Inspect parent processes to determine whether shell script or specific process has been executed locally, remotely, or by any other application.
Shell scripts
Use list_ppids.sh to display patent processes inside a shell script.
#!/bin/bash
# Display parent processes
# set pid
pid=$$
[ -n "$pid" ] || exit 1
# set ppid (parent pid)
ppid=$PPID
[ -n "$ppid" ] || exit 1
# print header
printf "%-5s %-5s %s\n" "PID" "PPID" "CMDLINE"
# iterate from pid to process 1
while [ "$pid" -ge 1 ]; do
# get cmdline
cmdline="$(tr '\0' ' ' </proc/$pid/cmdline)"
# 0 is not a valid ppid
[ $ppid -eq 0 ] && ppid=""
# print pid, ppid, cmdline
printf "%-5s %-5s %s\n" "$pid" "$ppid" "$cmdline"
# define new pid and ppid or exit
[ -z $ppid ] && break
pid=$ppid
ppid=$(awk -F: '$1 == "PPid" {gsub(/^[ \t]+/, "", $2); print $2}' /proc/$pid/status)
done
Use am_i_child_of.sh shell script to inspect parent processes.
#!/bin/bash
# Check if I am child of specific process and display results
# Check if I am child of specific process
# Example: am_i_child_of "sshd"
# Return values:
# 0 - no
# 1 - yes
# anything else - specific error
function am_i_child_of() {
look_for_parent="$1"
[ -n "$look_for_parent" ] || return 255
# set ppid (parent pid)
ppid=$PPID
[ -n "$ppid" ] || return 253
# iterate from ppid to process 1
while [ "$ppid" -ge 1 ]; do
# check cmdline for parent
cmdline_check="$(tr '\0' ' ' </proc/$ppid/cmdline | grep -w $look_for_parent)"

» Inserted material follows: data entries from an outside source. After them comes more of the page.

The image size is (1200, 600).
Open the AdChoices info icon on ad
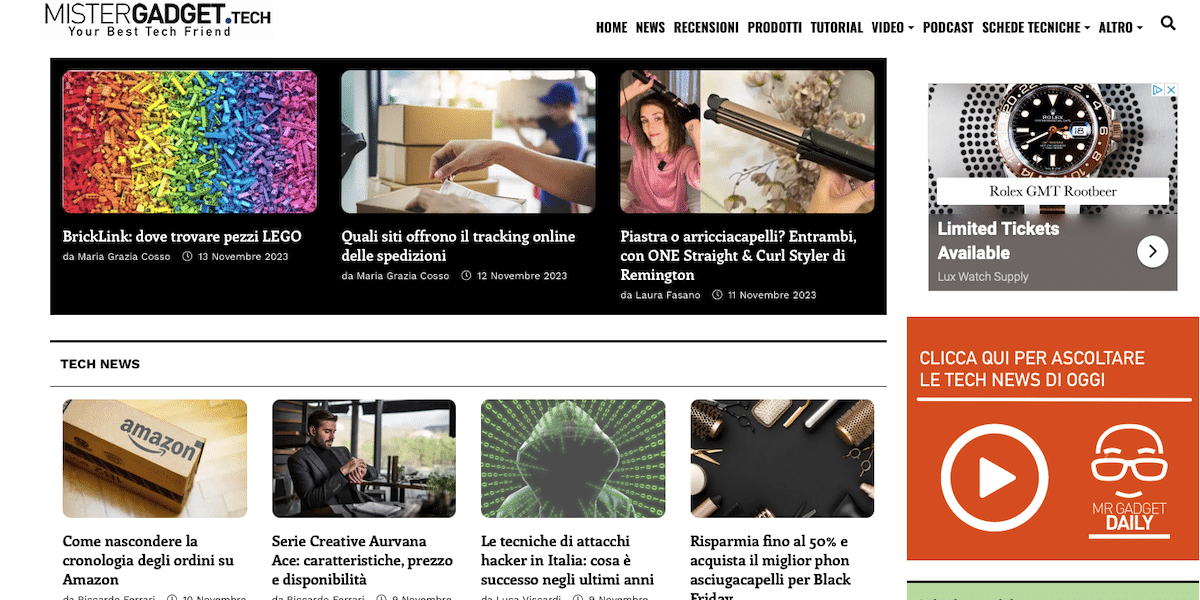(x=1158, y=90)
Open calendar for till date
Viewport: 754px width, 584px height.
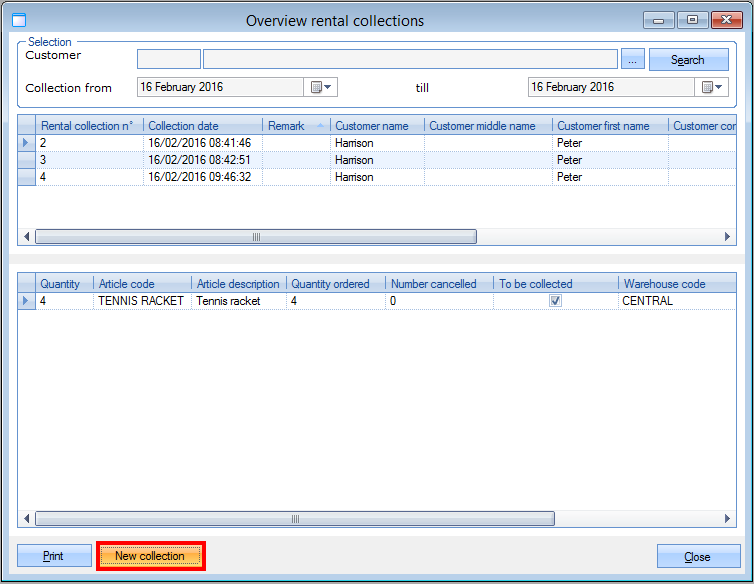click(712, 88)
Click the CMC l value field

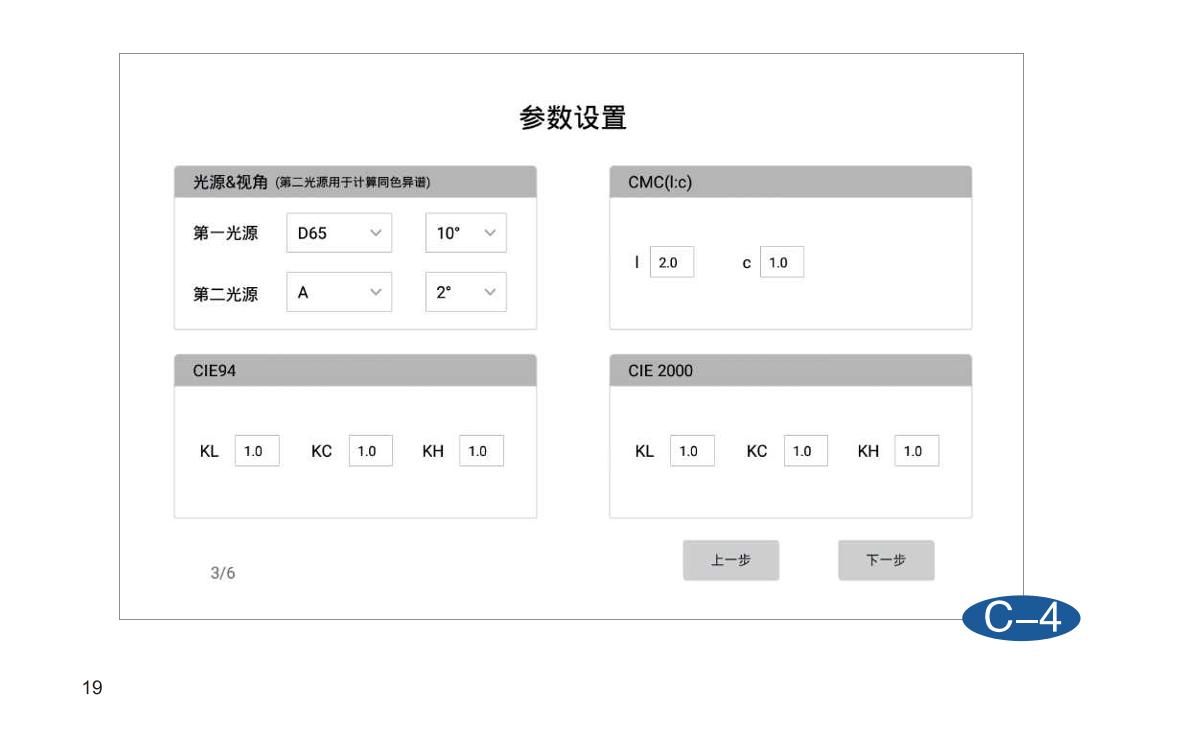(671, 262)
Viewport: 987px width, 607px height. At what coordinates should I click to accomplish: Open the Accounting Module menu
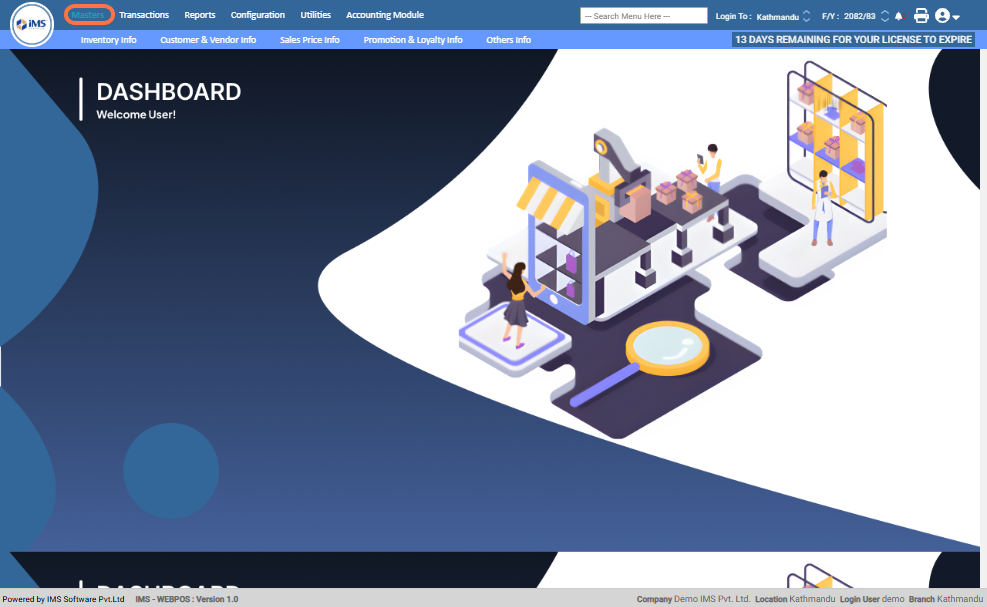(x=384, y=15)

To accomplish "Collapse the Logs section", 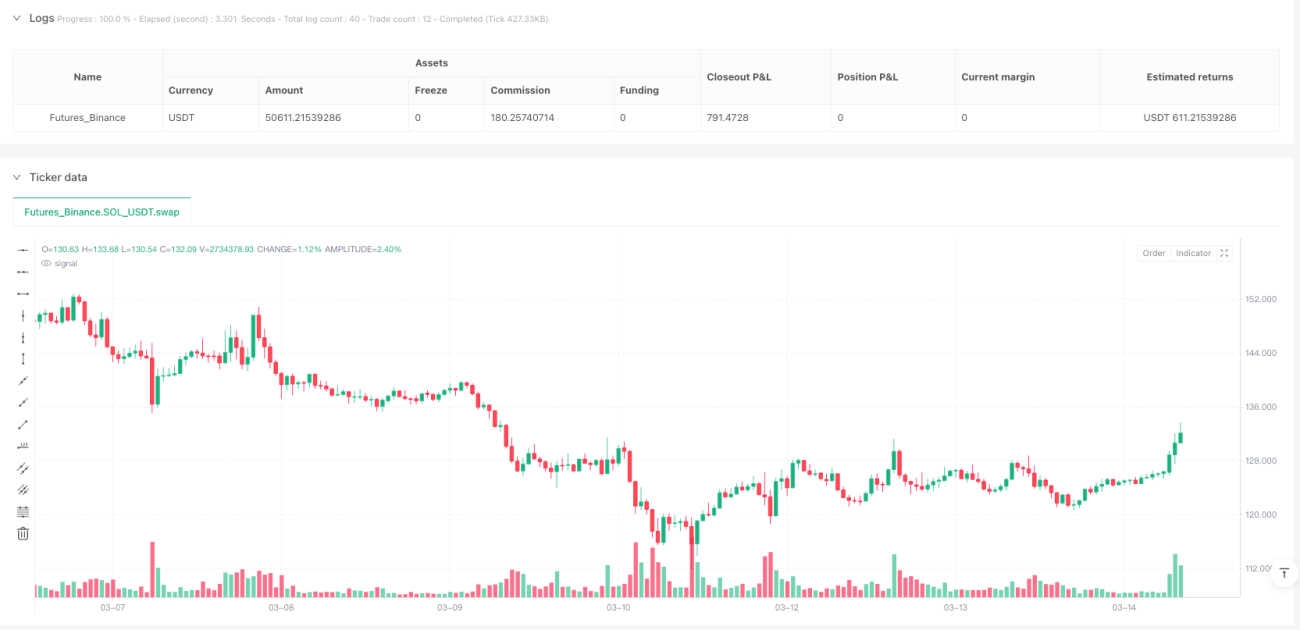I will pyautogui.click(x=17, y=18).
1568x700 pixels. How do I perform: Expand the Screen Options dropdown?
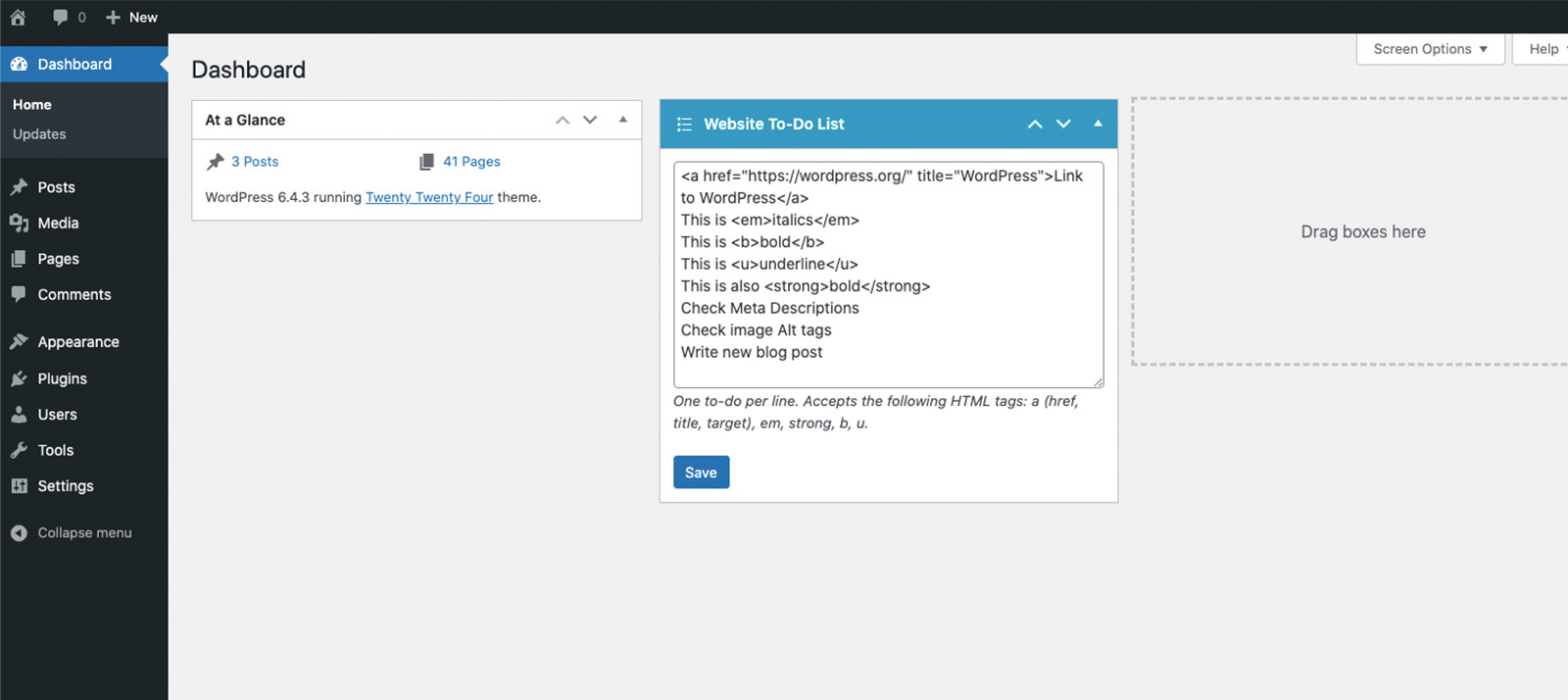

# return 1 when parent is found
[ -n "$cmdline_check" ] && return 1
# define new ppid
ppid=$(awk -F: '$1 == "PPid" {gsub(/^[ \t]+/, "", $2); print $2}' /proc/$ppid/status)
done
}
# pretty print am_i_child_of result
human_result_of_am_i_child_of() {
case "$1" in
"0") echo "I am not a child of this process" ;;
"1") echo "I am a child of this process" ;;
*) echo "There was an error" ;;
esac
}
# Sample usage
echo "Am I child of null?"
am_i_child_of ""
human_result_of_am_i_child_of $?
echo
echo "Am I child of mc?"
am_i_child_of "mc"
human_result_of_am_i_child_of $?
echo
echo "Am I child of sshd?"
am_i_child_of "sshd"
human_result_of_am_i_child_of $?
echo
echo "Am I child of kdeinit5?"
am_i_child_of "kdeinit5"
human_result_of_am_i_child_of $?
echo
echo "Am I child of init?"
am_i_child_of "init"
human_result_of_am_i_child_of $?
Use is_pid_child_of.sh shell script to inspect parent processes for specific PID.
#!/bin/bash
# Check if provided PID is a child of specific process and display results
# Check if provided PID is a child of specific process
# Example: is_pid_child_of "2341" "sshd"
# Return values:
# 0 - no
# 1 - yes
# anything else - specific error
function is_pid_child_of() {
pid="$1"
[ -n "$pid" ] || return 252
ppid=$(awk -F: '$1 == "PPid" {gsub(/^[ \t]+/, "", $2); print $2}' /proc/$pid/status)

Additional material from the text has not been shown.